Does zero vector in the context of vector space imply origin?

Question

Let's consider for example $\mathbb R^n$. Here, we know of vectors whose components (its elements) consist of $\mathbb R$ but we do not interprets it as points in linear algebra (vectors as what we consider). Now keeping that in mind how can we say that zero vector is same as origin given that it implies no incremental change?

Answer 1

There is a subtle difference between a coordinate system (parameterization) and a vector space.

A coordinate system is a mapping $\phi:\mathbb{R}^n\to M$ between tuples of real numbers and some geometric object $M$. The origin is the image of the zero vector under $\phi$. You can think of the parameterization domain $\mathbb{R}^n$ as a vector space, but $M$ does not have to be a vector space, and $\phi$ does not have to be linear; if you try to map a vector $v\in\mathbb{R}^n$ to an ``image vector'' $\phi(v)-\phi(0)$ you will see that these image vectors do not add "tip to tail" in general. For a simple example, consider the polar coordinate parameterization $\phi(r,\theta)$ of the plane. The vector $(r=1,\theta=0)$ maps to $(x=1,y=0)$ in the plane, and $(r=0,\theta=1)$ maps to $(0,0)$, but $(1,1)$ maps to $(\cos 1, \sin 1)$, and not $(1+0,0+0)$.

The best you can do is to associate tangent vectors of points $p$ in $\mathbb{R}^n$ with tangent vectors at the image $\phi(p)$; both of these tangent spaces are vector spaces and the mapping between them is given by the derivative $d\phi$ of $\phi$. But again, it is the tangent spaces here that are vector spaces, not $M$.

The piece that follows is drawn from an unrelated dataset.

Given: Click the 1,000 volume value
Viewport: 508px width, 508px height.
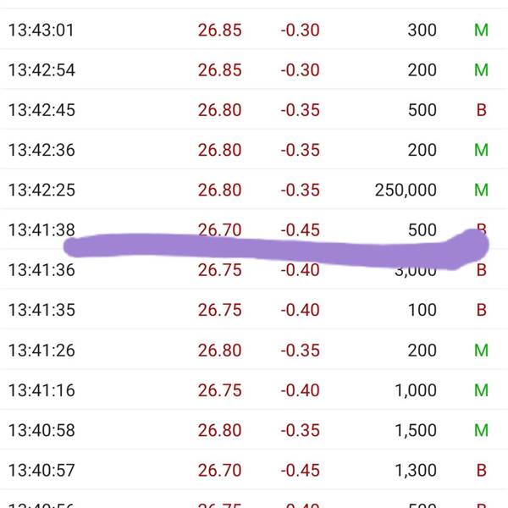Looking at the screenshot, I should click(416, 390).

I know it's confusing; the key point is that we are used to treating the parameterization domain $\mathbb{R}^n$ as a vector space, but this structure is a red herring as it is incidental and does not tell us anything about the structure of $M$.

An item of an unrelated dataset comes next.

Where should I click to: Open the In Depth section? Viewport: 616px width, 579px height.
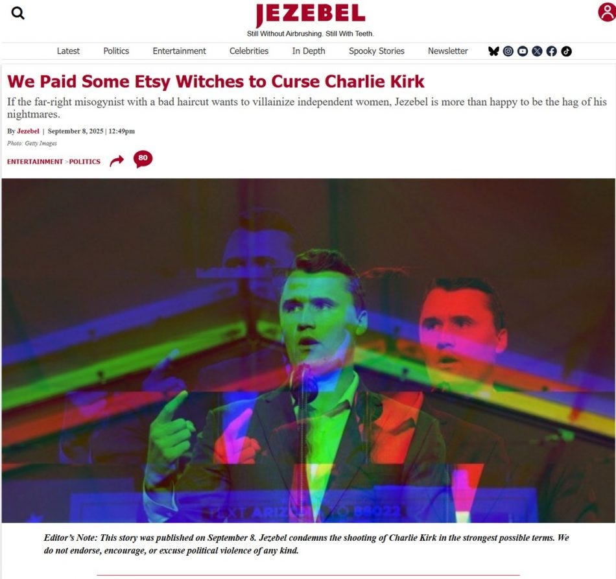(x=309, y=51)
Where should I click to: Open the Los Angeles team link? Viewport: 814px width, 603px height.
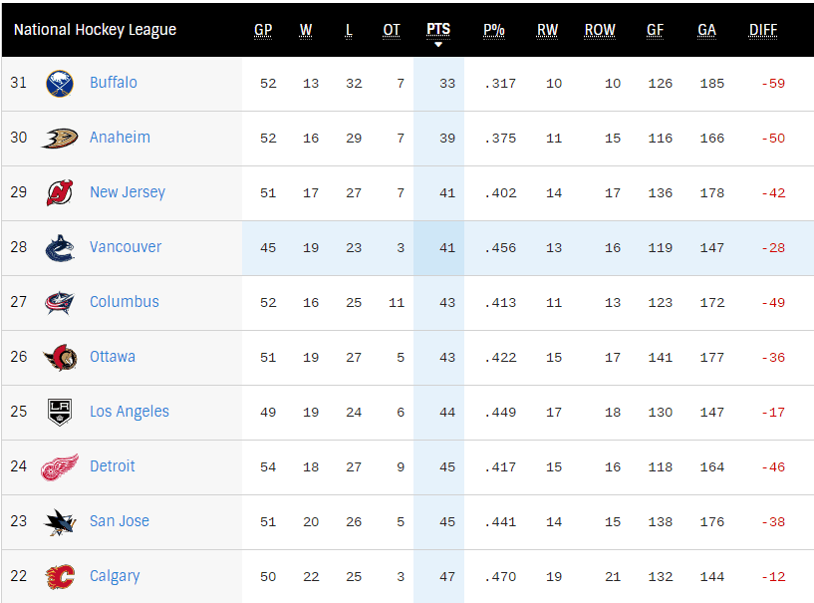[x=130, y=412]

Some keywords for learning more include "affine connection" and "parallel transport."

Now if you just have a vector space, you can of course imagine giving it trivial geometric structure with origin given by the zero vector.

Answer 2

At each point $P(x_1,...,x_n)$ in $\mathbb R^n$ corresponds a vector from the origin $v=(x_1,...,x_n)$ and viceversa then zero vector $v_0=(0,...,0)$ corresponds to $O(0,...,0)$.